We pretty much don’t ever do anything that we don’t benefit from in some way, be it in a healthy way or an unhealthy way. If you’re perpetuating something dismal in your life because of some dopey story, there’s definitely something about it that you’re getting off on.

Let’s say, for example, that your story is that you’re depressed. Chances are pretty good that even though it feels awful, when you feel awful you don’t have to work hard or do the laundry or go to the gym. It also feels very familiar and cozy and comfortable. It gets you attention. People come in and check on you and sometimes bring food. It gives you something to talk about. It allows you to not try too hard or move forward and face possible failure. It lets you drink beer for breakfast.

Let’s say your story is that you can’t make money. By staying broke, you get to be right. You get to be a victim, which makes you dependent on other people and gets you attention. Other people will offer to pay. You don’t have to take responsibility. You get to give up before you start and avoid possible failure. If things in your life fall far below the mediocre scale, you get to blame other people and circumstances instead of taking risks to change it because you can’t afford to take risks.

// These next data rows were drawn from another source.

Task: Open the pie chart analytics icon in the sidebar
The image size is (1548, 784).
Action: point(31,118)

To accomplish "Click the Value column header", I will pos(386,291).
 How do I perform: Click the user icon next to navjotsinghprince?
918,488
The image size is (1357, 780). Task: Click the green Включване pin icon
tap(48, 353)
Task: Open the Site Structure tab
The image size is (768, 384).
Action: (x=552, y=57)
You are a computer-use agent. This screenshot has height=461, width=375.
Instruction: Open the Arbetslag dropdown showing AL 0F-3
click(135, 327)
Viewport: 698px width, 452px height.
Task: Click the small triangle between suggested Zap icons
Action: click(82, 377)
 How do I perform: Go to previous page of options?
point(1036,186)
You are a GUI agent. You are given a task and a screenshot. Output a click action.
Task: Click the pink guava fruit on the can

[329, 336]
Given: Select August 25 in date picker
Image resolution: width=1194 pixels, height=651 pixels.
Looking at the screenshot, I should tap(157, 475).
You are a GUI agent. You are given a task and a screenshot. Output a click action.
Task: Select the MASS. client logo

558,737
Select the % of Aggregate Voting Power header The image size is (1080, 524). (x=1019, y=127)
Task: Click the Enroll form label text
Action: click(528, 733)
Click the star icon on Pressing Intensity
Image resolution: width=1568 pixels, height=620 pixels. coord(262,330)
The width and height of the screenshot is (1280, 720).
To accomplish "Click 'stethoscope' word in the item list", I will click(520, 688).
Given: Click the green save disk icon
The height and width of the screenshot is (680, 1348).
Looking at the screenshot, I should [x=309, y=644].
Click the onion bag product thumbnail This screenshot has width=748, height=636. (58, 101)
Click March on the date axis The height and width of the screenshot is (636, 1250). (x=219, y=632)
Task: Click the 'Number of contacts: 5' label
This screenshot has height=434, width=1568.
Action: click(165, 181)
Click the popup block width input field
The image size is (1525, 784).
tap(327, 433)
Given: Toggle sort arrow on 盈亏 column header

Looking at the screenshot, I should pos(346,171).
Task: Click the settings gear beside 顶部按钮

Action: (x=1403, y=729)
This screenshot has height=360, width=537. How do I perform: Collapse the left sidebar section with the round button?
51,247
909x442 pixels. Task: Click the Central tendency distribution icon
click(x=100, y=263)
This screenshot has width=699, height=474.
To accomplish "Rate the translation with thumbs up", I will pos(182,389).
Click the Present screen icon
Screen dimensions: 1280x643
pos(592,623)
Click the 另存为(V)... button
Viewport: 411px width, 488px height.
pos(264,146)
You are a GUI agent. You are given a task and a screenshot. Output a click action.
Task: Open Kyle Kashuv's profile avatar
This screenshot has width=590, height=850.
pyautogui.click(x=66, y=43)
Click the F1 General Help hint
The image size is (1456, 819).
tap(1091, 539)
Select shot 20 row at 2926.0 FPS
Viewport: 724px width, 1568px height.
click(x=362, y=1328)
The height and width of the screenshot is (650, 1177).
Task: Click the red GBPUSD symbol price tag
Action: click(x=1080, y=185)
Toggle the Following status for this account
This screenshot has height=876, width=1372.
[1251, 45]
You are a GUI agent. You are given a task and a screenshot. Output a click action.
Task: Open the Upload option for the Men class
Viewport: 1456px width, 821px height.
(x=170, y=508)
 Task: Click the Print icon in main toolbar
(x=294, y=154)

Let’s say your story is that you stink at relationships. You get your freedom. You don’t have to commit and can keep looking for the greener grass on the other side. You don’t have to risk getting hurt by being vulnerable. You get to complain about always being single and get sympathy. You get the whole bed to yourself, never have to compromise, and don’t have to shave unless it’s summer.

We don’t realize it, but we’re making the perks we get from perpetuating our stories more important than getting the things we really want because it’s familiar territory, it’s what we’re comfy with and we’re scared to let it go. If we’ve been depressed or victimized or whatever since childhood, we trick ourselves into believing that it’s really who we are as adults in order to continue reaping “the rewards.” It’s how we survived as kids, but it doesn’t serve us anymore so we need to get rid of it or we’ll just keep creating more of it.